TRAVAIL À FAIRE:
A. Dans le texte sur les vaches, quel est le prénom de la mère Rivoire ?
B. Recopiez mot pour mot le passage du texte sur les vaches qui commence par les mots contenant « Mais sans vache » et finit par « nous est indispensable. ».
C. Rédigez la suite du texte sur les vaches à partir de l'endroit où il s'arrête, s'il vous plaît.

TEXTE PROPOSÉ:
┄┄┄┄┄┄

C'est donc la dernière vacherie qu’on lui fait : la bête à lait produit du méthane et cela contribue au réchauffement climatique. L’animal rote, se soulage et relâche de la bouse, c’est mal, c’est très mal ! D’ailleurs la Cour des Comptes le souligne dans ses récents rapports : elle souhaiterait que le bétail diminue en quantité dans notre pays.

Mais sans vache rien dans le biberon, rien dans la faisselle, une campagne sans compagnes, et point de poésie dans la prairie !

Or, la belle à cornes nous est indispensable.

Attention, je n’aborde pas au rivage viandard et sanglant de la cuisine traditionnelle, même si par météo carnassière il est possible de saliver sur un onglet échalotes ou une entrecôte frites.

Non, je m’attarde seulement sur la voie lactée du problème et les sentiers sentimentaux qui s’y rattachent. Voyez-vous, quand je chemine entre plaine et alpages, entre littoral et prés salés, ou dans le bocage resserré, je parle toujours aux vaches. Je les aime.

Illustration 2
Vaches caméléons © Patrice Morel (octobre 2023)

Depuis tout môme je les aime.

Avant de partir à l’école, et avant les tartines beurrées, je me rendais chaque matin à la ferme voisine, celle du père Rivoire, avec mon bidon en alu, et mes gros godillots, parce que la bouse évidemment…

Parfois la traite n’était pas terminée et j’entrais dans l’étable : l’odeur de paille, d’urine et d’excrément me prenait à la gorge, mais ce n’était pas désagréable. La chaleur aussi me cueillait d’entrée, une moiteur réconfortante quand il faisait moins cinq ou moins dix en hiver. Et là, j’entendais de suite le bruit du lait qui giclait contre le métal du seau, le meuglement de la vache apaisée, le « bonjour p’tit » de la mère Rivoire assise sur son tabouret, en train de tirer sur les pis de la bestiole ; je restais debout pas loin, l’or blanc moussait dans la bassine, les doigts de la vieille pinçaient les tétines en rythme rapide et régulier, j’étais au spectacle !

Illustration 3
Moi, froid, jamais ! © Patrice Morel (Vercors novembre 2023)

L’ Adèle, puisque c’était son prénom, jouait une symphonie pastorale à toute vapeur, sa tête et son foulard penchés vers la mamelle, son tablier incurvé autour du récipient, « tu vois p’tit, ça va te faire une crème du tonnerre », et le concert durait encore cinq bonnes minutes histoire de purger la bête. Une buée rustique montait du fumier et du cuir des bovins alignés, un brouillard général baignait le lieu, la lueur faiblarde des ampoules perçait péniblement, on aurait dit un show des Bodin’s : c’était beau, c’était gratuit .

Donc oui j’aime les vaches !

┄┄┄┄┄┄

Entrées stockées du jeu de données:
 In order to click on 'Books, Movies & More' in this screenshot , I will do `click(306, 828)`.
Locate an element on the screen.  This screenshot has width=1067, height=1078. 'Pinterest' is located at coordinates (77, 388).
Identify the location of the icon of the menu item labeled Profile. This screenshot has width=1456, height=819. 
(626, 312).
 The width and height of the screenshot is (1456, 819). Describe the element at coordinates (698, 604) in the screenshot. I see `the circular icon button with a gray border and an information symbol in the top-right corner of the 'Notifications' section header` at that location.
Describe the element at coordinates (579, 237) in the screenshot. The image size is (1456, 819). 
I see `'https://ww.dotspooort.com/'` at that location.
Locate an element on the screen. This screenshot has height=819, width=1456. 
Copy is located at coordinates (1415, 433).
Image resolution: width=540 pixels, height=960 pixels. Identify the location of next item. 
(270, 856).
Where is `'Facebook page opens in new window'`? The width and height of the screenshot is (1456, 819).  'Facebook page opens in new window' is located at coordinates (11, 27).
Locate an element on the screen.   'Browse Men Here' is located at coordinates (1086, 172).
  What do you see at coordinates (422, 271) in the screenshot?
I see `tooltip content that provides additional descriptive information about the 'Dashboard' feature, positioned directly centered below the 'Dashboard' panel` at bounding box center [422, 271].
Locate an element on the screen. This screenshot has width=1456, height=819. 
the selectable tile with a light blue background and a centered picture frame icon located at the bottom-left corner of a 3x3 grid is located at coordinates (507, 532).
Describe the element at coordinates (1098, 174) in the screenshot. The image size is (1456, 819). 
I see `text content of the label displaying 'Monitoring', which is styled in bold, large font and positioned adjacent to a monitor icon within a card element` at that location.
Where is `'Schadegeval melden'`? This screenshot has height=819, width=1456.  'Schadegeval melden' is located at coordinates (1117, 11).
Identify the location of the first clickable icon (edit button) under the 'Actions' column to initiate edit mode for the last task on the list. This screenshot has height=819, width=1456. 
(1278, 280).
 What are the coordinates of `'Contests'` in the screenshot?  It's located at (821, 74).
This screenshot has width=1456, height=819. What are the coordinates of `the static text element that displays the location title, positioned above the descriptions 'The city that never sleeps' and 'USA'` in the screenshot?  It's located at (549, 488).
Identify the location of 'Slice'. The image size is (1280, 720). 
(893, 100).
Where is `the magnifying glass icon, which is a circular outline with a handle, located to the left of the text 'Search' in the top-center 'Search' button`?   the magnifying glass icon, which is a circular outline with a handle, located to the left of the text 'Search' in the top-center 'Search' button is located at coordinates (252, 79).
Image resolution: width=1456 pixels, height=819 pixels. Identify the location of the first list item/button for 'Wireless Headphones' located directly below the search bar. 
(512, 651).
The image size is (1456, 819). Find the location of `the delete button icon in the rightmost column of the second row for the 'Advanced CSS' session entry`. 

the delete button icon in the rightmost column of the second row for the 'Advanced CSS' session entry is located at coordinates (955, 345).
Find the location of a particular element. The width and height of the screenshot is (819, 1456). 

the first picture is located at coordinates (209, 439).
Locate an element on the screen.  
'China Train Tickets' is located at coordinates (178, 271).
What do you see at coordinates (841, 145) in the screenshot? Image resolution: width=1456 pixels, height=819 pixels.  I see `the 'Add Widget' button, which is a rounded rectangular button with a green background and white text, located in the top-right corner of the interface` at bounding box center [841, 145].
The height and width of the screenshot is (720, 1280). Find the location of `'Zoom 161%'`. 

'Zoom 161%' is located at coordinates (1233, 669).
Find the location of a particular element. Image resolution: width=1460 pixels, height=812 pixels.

┄┄┄┄┄┄

LES RÉPONSES:
A. Adèle.

B.
Mais sans vache rien dans le biberon, rien dans la faisselle, une campagne sans compagnes, et point de poésie dans la prairie !

Or, la belle à cornes nous est indispensable.

C.
Alors quand je les observe, passives et pensives, en négligé de peau, au bord du chemin, avec leur regard un peu vide mais bien ourlé, bien maquillé, je viens leur faire une causette, leur dire deux mots : tu vas cocotte ? Tu rumines ou tu fulmines ? La vie ça roule ? Y a eu pis non ? Bref je me marre, et parfois leur regard s’allume un peu, leur queue bat la mesure, leur mufle s’approche, je lance une caresse …

Illustration 4
Solitaire et montagnarde © Patrice Morel (Vercors, novembre 2023)

Je ne comprends pas que l’on s’en prenne au cheptel sous prétexte qu’il y a rejet de méthane dans l’atmosphère. Déjà que cet animal souffre d’une image négative très injuste ! Pourquoi dit-on « peau de vache », « coup en vache », « vacherie », « vache à lait », « amour vache », «il pleut comme vache qui pisse», «bouffer de la vache enragée», etc …

Que l’on s’oppose, et fortement, aux nouvelles fermes industrielles destinées à enfermer des centaines de bêtes qui ne verront jamais le pré, oui, absolument, car ça c’est dégueulasse.

Mais dans le même temps, laissons paisibles celles qui peuplent nos paysages et les transforment en poèmes vivants. Les premiers hommes l’avaient compris qui les peignaient en majesté dans les grottes aujourd’hui visitées de Dordogne, d’Ardèche, du Hoggar, du désert de Lybie, et d’ailleurs.

Illustration 5
Fin de journée, retour à la ferme © Patrice Morel (Vercors, novembre 2023)

Ah , la merveilleuse vache rouge à tête noire de Lascaux ! 15 000 ans de présence, et toutes ses cornes !

Dans l’Egypte antique les déesses Hathor et Nout étaient des vaches cosmiques. Et ne parlons pas de l’Inde où toute circulation s’arrête encore si une cornue s'endort au milieu de la route !

Alors mesdemoiselles et mesdames les ruminantes de race Aubrac, Villarde, Blonde d’Aquitaine, Tarentaise, Bretonne pie noire, Parthenaise, Charolaise, Limousine, Salers, Montbéliarde, Abondance, et les autres, s’il vous plaît meuglez tranquille, pétez, rotez à votre aise, continuez à nous faire de l’oeil, vous êtes bien plus utiles à l’avenir des générations que tous les puits et les barils de ces magnats caressés dans le sens du poil par les puissants de la planète. Meuh et remeuh !

Illustration 6
File de fessiers phénoménaux © Patrice Morel (Vercors, novembre 2023)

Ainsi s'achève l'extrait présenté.